On Thu, Aug 13, 2009 at 05:57:57PM -0500, Haudy Kazemi wrote:
> >Therefore, if you need to interoperate with MacOS X then you should
> >enable the normalization feature.
> >  
> Thank you for the reply. My goal is to configure the filesystem for the 
> lowest common denominator without knowing up front which clients will be 
> used. OS X and Win XP are listed because they are commonly used as 
> desktop OSes.  Ubuntu Linux is a third potential desktop OS.

Right, so set normalization=formD .

> The normalization property documentation says "this property indicates 
> whether a file system should perform a unicode normalization of file 
> names whenever two file names are compared.  File names are always 
> stored unmodified, names are normalized as part of any comparison 
> process."  Where does the file system use filename comparisons and what 
> does it use them for?  Filename collision checking?  Sorting?
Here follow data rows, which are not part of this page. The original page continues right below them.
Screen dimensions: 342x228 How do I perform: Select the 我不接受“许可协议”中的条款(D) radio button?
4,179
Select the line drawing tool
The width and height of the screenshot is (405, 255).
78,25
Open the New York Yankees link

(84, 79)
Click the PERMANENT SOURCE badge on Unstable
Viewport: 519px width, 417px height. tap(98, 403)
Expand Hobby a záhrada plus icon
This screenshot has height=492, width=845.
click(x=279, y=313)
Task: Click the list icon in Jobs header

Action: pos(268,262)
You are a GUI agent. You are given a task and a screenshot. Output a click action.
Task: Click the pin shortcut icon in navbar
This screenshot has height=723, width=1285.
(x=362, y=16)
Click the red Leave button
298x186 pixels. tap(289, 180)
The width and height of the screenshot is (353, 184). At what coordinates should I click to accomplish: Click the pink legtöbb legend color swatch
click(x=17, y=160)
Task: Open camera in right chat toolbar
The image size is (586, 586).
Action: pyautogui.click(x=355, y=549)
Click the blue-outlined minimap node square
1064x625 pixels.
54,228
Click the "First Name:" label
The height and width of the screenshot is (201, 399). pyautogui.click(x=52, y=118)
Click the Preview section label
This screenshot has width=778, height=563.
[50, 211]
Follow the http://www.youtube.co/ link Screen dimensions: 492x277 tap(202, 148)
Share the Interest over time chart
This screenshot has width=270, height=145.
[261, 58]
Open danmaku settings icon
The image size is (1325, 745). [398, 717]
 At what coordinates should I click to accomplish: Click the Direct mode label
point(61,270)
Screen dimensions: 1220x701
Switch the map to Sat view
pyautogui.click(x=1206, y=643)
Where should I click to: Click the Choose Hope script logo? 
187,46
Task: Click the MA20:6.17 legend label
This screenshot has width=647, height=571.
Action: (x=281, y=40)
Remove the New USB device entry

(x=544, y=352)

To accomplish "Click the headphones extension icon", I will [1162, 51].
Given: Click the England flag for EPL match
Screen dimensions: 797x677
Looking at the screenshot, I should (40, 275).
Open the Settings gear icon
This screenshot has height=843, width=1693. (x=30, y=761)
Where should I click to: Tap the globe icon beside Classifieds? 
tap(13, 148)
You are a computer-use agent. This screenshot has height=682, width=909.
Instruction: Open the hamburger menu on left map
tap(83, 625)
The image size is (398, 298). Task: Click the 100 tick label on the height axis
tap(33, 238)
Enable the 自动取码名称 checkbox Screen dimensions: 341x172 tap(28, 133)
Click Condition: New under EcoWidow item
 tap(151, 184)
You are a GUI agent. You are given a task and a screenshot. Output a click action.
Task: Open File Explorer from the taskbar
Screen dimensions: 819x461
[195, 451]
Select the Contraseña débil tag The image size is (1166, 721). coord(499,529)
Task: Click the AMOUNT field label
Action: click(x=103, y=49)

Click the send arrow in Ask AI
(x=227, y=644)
The system does filename comparisons when doing lookups
(open("/foo/bar/baz", ...) does at least three such lookups, for
example), and on create (since that involves a lookup).

Yes, this is about collisions.  Consider a file named "รก" (that's "a"
with an acute accent).  There are _two_ possible encodings for that name
in UTF-8.  That means that you could have two files in the same
directory and with the same name, though they'd have different names if
you looked at the bytes that make up the names.  That would be
confusing, at the very least.

To avoid such collisions you can enable normalization.

You can find more here:

http://blogs.sun.com/nico/entry/filesystem_i18n

> Is it used for any other operation, say when returning a filename to an 
> application?  Would applications reading/writing files to a ZFS 

No, directory listings always return the filename used when the file
name was created, without any normalization.

> filesystem ever notice the difference in normalization settings as long 
> as they produce filenames that do not conflict with existing names or 
> create invalid UTF8?  The documentation says filenames are stored 
> unmodified, which sounds like things should be transparent to applications.

Applications shouldn't notice normalization being enabled.  The only
reasons to disable normalization are: a) you don't want to force the use
of UTF-8, or b) you consistently use a single normalization form and you
don't want to pay a penalty for normalizing on lookup.

(b) is probably not a problem -- the normalization code is fast if you
use all US-ASCII strings, and it's linear with the number of non-ASCII,
Unicode codepoints in file names.  But I don't have performance numbers
to share.  I think that normalization should be enabled by default if
you enable utf8only, and utf8only should probably be enabled by default
in Solaris, but that's just my personal opinion.

> (In regard to filename collision checking, if non-normalized unmodified 
> filenames are always stored on disk, and they don't conflict in 
> non-normalized form, what would the point be of normalizing the 
> filenames for a comparison?  To verify there isn't conflict in 
> normalized forms, and if there is no conflict with an existing file to 
> allow the filename to be written unmodified?)

Yes.

> The ZFS documentation doesn't list the valid values for the 
> normalization property other than 'none.  From your reply and from the 

The zfs(1M) manpage lists them:

     normalization = none | formD | formKCf

That's not all existing Unicode normalization forms, no.  The reason for
this is that we only normalize on lookup (the file names returned by
readdir are not normalized), and for that the forms C and D are
semantically equivalent, but K and non-K forms are not semantically
equivalent, so we need one K form and one non-K form.  NFD is faster
than NFC, but the K forms require a trip through form C, so NFKC is
faster than NFKD (at least if I remember correctly).  Which means that
NFD and NFKC were sufficient, and there's no reason to ever want NFC or
NFKD.

> suggest they be added to the documentation at
> http://dlc.sun.com/osol/docs/content/ZFSADMIN/gazss.html

Yes, that's a good point.

PS:  ZFS directories are hashed.  When normalization is enabled, the
     hash keys are normalized on create, but the hash contents are not,
     so filenames rename unnormalized.